Looking for a director for the film, Eastwood thought of Petersen, who he had spoken to at Arnold Schwarzenegger’s dinner party several years earlier.
Eastwood met Petersen, checked his work, and gave him the job. In The Line Of Fire was a huge hit, grossing him $177 million worldwide and earning him three Oscar nominations.
“Sometimes it’s a seven-year cycle. You look at other directors. They don’t always have great success. Until The Neverending Story, my career was one success after another.” , Petersen told the Associated Press in 1993.
“Then I entered a stormy international scene. I needed time to get the feel of this piece. It’s not Germany anymore.”
Petersen viewed the political thriller, which cast the brave Eastwood as a devoted defender of an exhausted but less honorable president, as an indictment of Washington.
“When John’s character says, ‘Nothing they told me was true and there’s nothing left to fight for,’ I think his words resonate with a lot of people. I will,” Petersen told the Los Angeles Times.
“The film is rooted in a deep pessimism about what has happened to this country over the last 30 years.
After the outbreak, along with Dustin Hoffman, Rene Russo, and Morgan Freeman, Petersen returned to the presidency in 1997’s Air Force One. Harrison Ford starred as a president forced to fight the terrorists who hijacked Air Force One.
Air Force One, which grossed $315 million worldwide, was also a hit, but Petersen made it even bigger with Perfect Storm, the true story of a 2000s Massachusetts fishing boat lost at sea. I asked for something
The cast included George Clooney and Mark Wahlberg, but its main draw was the computer-generated 100-foot wave. On a $120 million budget, The Perfect Storm earned his $328.7 million.
Growing up on Germany’s north coast, the sea has long been a fascination for Peterson.
“The power of water is incredible,” Petersen said in a 2009 interview. “As a child, I was always impressed by its strength. Within hours, it reversed and all the damage it could do when it crashed against the shore.”
Petersen’s “The Perfect Storm” was followed by the epic “Troy”, based on Homer’s “Iliad”, which was not well received by critics, but still grossed nearly $500 million worldwide. I put it out.
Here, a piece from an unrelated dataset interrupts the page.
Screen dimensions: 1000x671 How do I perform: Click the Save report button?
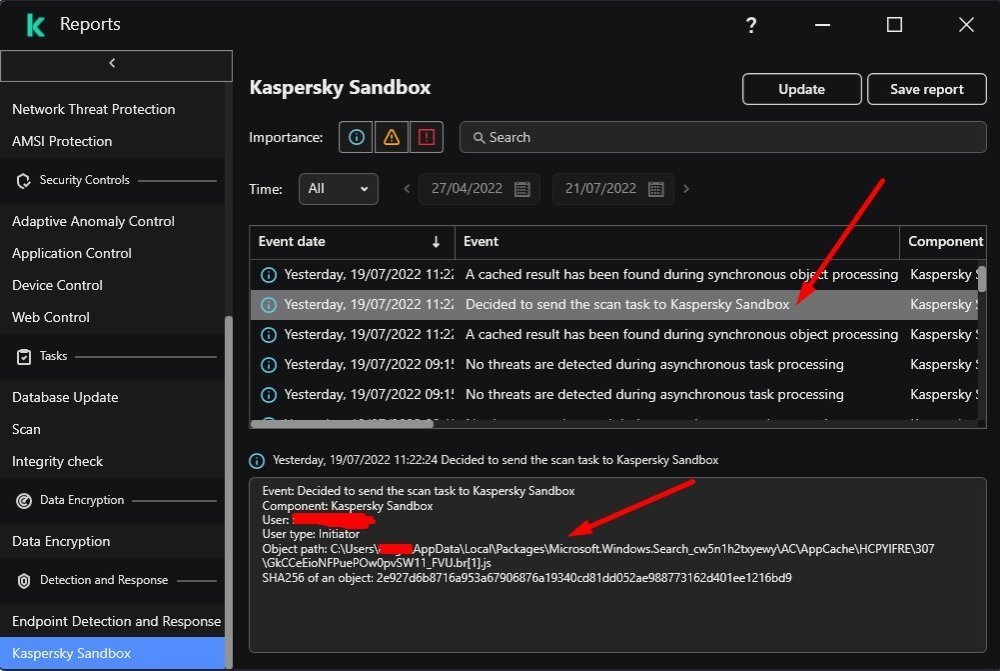point(926,89)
The big-budget Poseidon, a big-budget Warner Bros. failure, was Petersen’s last Hollywood film. His last film was 2016’s For Against the Bank, a German remake of Petersen’s own 1976 German television film.
Petersen was first married to German actress Ursula Sieg. When they divorced in 1978, he married German script supervisor and assistant director Maria Antoinette Vogel.
He is survived by Vogel, his son Daniel Petersen, and two grandchildren.